モールス

雪の積もった山間の一本道を救急車の赤色灯がゆっくり近づいてくる。この上から目線は『シャイニング』のオープニングみたいー。
音が、音がーーーー!むっちゃ怖い。音楽もよかった。
怖げな音とともに現れる原題は「牡丹灯籠」や~。邦題は怖くはないが、ラストシーンが強調されることになり、なかなかよいと思う。
それにしてもオーウェン(コディ・スミット=マクフィー)とアビー(クロエ・グレース・モレッツ)の純粋な恋物語として観れたらどんなによいか。あー、それなのに、アビーよ、これまで何人落としてきたの?とか、子どもならともかく、父親ほどに見える男性(リチャード・ジェンキンス)をどんな手練手管で惹きつけているの?とか、オーウェンは「次」だったんだよね、キープしてたのよね?とか。あーーー!もう!汚れちまった大人はやだねー(涙)。おまけに、「かみさんに血ぃ吸われて、もう、ボロボロですわ。」って、そういうメタファー???って、茶化すのやめなさーい!とものすごく楽しんだけど、汚れた自分をたっぷり感じた。

宗教に凝り固まって我が子を善悪の二元論でしかとらえない母親から旅立つ少年の物語として観ても面白いけど、そうすると母から旅立ち鬼嫁といっしょに・・・・!?いやいや、純粋で美しいお話なんだってば!
う~ん、感想にも葛藤がある。

警官(イライアス・コティーズ)

LET ME IN
監督:マット・リーヴス
(2012/05/02 あたご劇場)

「モールス」への4件のフィードバック

  1. アビーがはっきり2重人格(長い間ああやって生きてきた人間である「少女」とああいう種類?の「バンパイア」)の方が、ワタシは理解しやすかっただろうな~なんて思いました。
    でもそれじゃあ面白くないんだろうな・・・。

    でもね、「切なさ」は「狡さ」がちょっとでも見えると消えちゃうモノなんじゃないかな~と。
    私は、純愛とかいうより「生きのびることの哀しさ辛さ」の方を感じました。
    (あれが幸せな結末ともやっぱり思えないし。だって「やっぱりやめた~」とか「ここで一旦終りにしよう」はナイ世界でしょう?)

    それと、何が怖いって人間の暴力の方がよっぽど怖いと思った。あの虐めだの仕返しだの。
    人間はああいうものだ・・・って子どもの頃に刷り込まれるの見てる方が、バンパイアが生きてくための殺戮シーンよりコタエました(本当)。

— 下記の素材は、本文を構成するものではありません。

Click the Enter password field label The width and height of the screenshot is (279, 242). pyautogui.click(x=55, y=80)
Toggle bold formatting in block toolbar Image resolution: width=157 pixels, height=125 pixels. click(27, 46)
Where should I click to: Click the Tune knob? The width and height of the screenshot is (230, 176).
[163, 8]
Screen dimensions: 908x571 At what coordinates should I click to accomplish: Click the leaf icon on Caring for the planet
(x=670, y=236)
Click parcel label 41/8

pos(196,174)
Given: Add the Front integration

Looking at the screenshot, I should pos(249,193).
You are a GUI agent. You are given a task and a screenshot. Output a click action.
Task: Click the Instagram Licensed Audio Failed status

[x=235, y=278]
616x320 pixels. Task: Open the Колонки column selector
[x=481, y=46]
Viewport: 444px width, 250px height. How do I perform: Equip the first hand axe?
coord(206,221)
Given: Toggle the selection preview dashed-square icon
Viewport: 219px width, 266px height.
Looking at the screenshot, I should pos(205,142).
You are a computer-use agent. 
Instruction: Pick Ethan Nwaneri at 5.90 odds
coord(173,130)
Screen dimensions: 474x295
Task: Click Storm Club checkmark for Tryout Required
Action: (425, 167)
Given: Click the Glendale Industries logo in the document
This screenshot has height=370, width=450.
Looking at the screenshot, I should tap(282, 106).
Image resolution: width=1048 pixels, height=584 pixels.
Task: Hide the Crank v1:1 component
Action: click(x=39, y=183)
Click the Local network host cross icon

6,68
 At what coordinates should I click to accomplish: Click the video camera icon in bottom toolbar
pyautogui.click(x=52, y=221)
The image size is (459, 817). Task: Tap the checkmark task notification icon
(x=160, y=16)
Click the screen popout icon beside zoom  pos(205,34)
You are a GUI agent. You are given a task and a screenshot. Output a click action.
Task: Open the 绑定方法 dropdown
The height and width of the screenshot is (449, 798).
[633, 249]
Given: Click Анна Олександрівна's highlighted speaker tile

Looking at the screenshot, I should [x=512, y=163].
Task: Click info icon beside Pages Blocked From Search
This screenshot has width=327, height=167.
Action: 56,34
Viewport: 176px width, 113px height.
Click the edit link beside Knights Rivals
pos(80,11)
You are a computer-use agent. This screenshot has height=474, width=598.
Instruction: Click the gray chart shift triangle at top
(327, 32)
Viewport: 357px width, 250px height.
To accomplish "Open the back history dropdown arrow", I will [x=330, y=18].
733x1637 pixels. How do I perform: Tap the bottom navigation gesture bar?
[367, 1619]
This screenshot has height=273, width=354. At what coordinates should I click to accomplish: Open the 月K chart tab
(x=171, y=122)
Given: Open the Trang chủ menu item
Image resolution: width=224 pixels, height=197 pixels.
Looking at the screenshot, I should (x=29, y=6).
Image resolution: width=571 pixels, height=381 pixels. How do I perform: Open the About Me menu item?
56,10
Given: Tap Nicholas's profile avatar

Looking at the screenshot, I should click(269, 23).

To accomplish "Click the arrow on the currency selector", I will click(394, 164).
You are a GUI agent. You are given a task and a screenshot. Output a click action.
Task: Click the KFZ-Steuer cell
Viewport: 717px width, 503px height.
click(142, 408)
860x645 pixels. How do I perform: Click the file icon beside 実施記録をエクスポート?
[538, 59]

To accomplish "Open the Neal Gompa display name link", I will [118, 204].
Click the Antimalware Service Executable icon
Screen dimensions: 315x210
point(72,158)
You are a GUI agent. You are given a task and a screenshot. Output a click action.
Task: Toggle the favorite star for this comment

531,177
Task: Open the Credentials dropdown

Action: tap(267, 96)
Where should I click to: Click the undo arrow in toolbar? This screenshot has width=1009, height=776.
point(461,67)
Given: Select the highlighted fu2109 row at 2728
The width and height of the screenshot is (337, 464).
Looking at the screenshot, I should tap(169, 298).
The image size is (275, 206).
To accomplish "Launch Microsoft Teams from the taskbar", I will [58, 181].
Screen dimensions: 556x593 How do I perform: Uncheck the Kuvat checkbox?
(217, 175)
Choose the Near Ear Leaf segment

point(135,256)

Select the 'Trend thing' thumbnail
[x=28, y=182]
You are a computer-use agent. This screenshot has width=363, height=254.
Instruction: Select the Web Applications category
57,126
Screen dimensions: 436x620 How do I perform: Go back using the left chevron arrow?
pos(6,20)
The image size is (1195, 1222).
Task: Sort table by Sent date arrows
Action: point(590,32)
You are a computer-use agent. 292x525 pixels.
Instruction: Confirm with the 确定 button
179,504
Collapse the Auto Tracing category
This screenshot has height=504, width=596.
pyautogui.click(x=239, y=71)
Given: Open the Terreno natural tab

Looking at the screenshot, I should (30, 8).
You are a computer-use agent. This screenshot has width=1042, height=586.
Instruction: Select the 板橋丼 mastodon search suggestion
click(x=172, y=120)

    というわけで、お茶屋さんのラスト1行にすごーく共感。
    「う~ん、感想にも葛藤がある。」

  2. ムーマさん、そのとおりですわ~!
    作品全体の冷たくもの悲しい空気。生き延びることのつらさでシンクロしていたアビーとオーウェン。ムーマさんの書き込みを読んで、その世界にしばし浸っておりました。
    ああああ、私もムーマさんのように感じたかったです~(とほほ)。観ている間は怖かったり、哀しかったり、しんみりしたりだったのに、見終わってなぜか可笑しくなっちゃって(あああ)。

    >あの虐めだの仕返しだの。

    兄ちゃんに虐められていたから、オーウェンを虐める。イジメの構造がバッチリ描かれていましたね。
    オリジナルは、スウェーデン映画だそうで。ぜひ、観てみたいですね。

  3. 『ぼくのエリ 200歳の少女』っていうんですね。北欧の映画、今まで観たのは結構どれも好きでした。これも観られたらいいなあ。

    それにしてもお茶屋さんの感想って面白い~~。私だったら、読んだら絶対観に行きたくなります(笑)。

  4. そうそう!>『ぼくのエリ200歳の少女』
    観たいですね~。

    >それにしてもお茶屋さんの感想って面白い~~。

    ありがとうございます。
    ムーマさんの感想は思索的ですね。かといって難しくなく、くつろげるというか不思議と落ち着けるので好きです。